South Africa's Zuma calls China an anti-colonial force

South Africa's Zuma calls China an anti-colonial force

BEIJING - South African President Jacob Zuma said Friday that China's growing influence in Africa would allow the continent to free itself from "colonial shackles" as he wound up a visit to Beijing.

Zuma's government has denied the Tibetan spiritual leader the Dalai Lama several visas in recent years and maintains a strongly pro-China foreign policy, while Beijing has expanded its footprint to become the biggest trading partner of South Africa and the African continent.

"The emergence of China as a power among others gives or offers an opportunity to African countries to be able to free themselves from the shackles that are really colonially designed," Zuma told an audience of students at Tsinghua University in Beijing.

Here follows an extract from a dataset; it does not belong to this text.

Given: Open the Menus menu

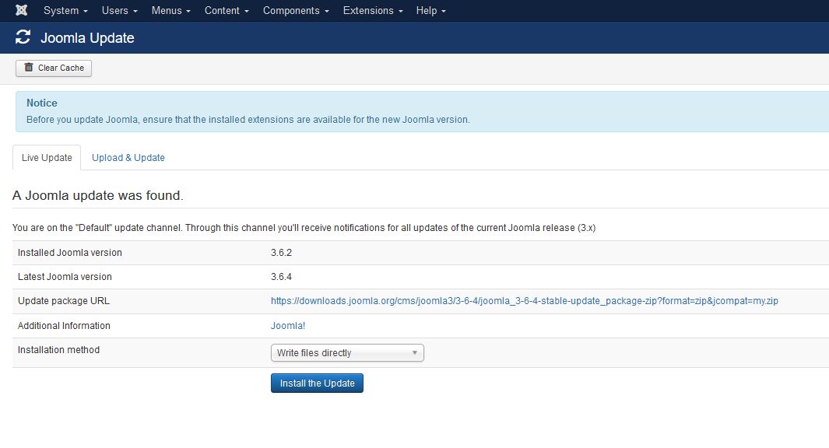Looking at the screenshot, I should point(167,10).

Zuma, whose African National Congress (ANC) led the struggle against apartheid, added that in African countries' relations with "Europe in particular, you are regarded as either a former subject or a second and third class kind of a person".

But "the relationship between China and African countries, particularly South Africa, is different", he said.

"We relate as brothers and sisters to do business together, not because one is a poor cousin."

The ANC leader was in Beijing on an official visit -- on the anniversary of Nelson Mandela's death -- during which he has been hailed by China's President Xi Jinping as a "good friend".

Chinese demand for raw materials has seen trade with Africa boom, and many in the continent see Beijing as a helpful counterbalance to the West, but the relationship has also stoked fears of neo-colonialism.

Beijing has also come under fire for dealing with regimes with little regard for their human rights records.

But -- to rapturous applause from his Beijing audience -- Zuma said: "If we work together, we in a sense represent a different world than the world that has been dominated by the North."

Zuma was awarded an honorary professorship at the university, one of China's most prominent, and added that Chinese sailors may have visited South Africa before European explorers.

"We have people in Cape Town who claim descent from from Chinese 15th century sailors," he said.

The first European sailor to explore southern Africa, Bartolomeu Dias, rounded the Cape of Good Hope in 1488.

Chinese Admiral Zheng He embarked on a two-year expedition in the 1400s that took his fleet of 300 ships as far as East Africa.

Historians do not generally believe that he visited Africa's southern tip, but Zuma said that "we have to know more" about Zheng, whom he called a "great Chinese navigator".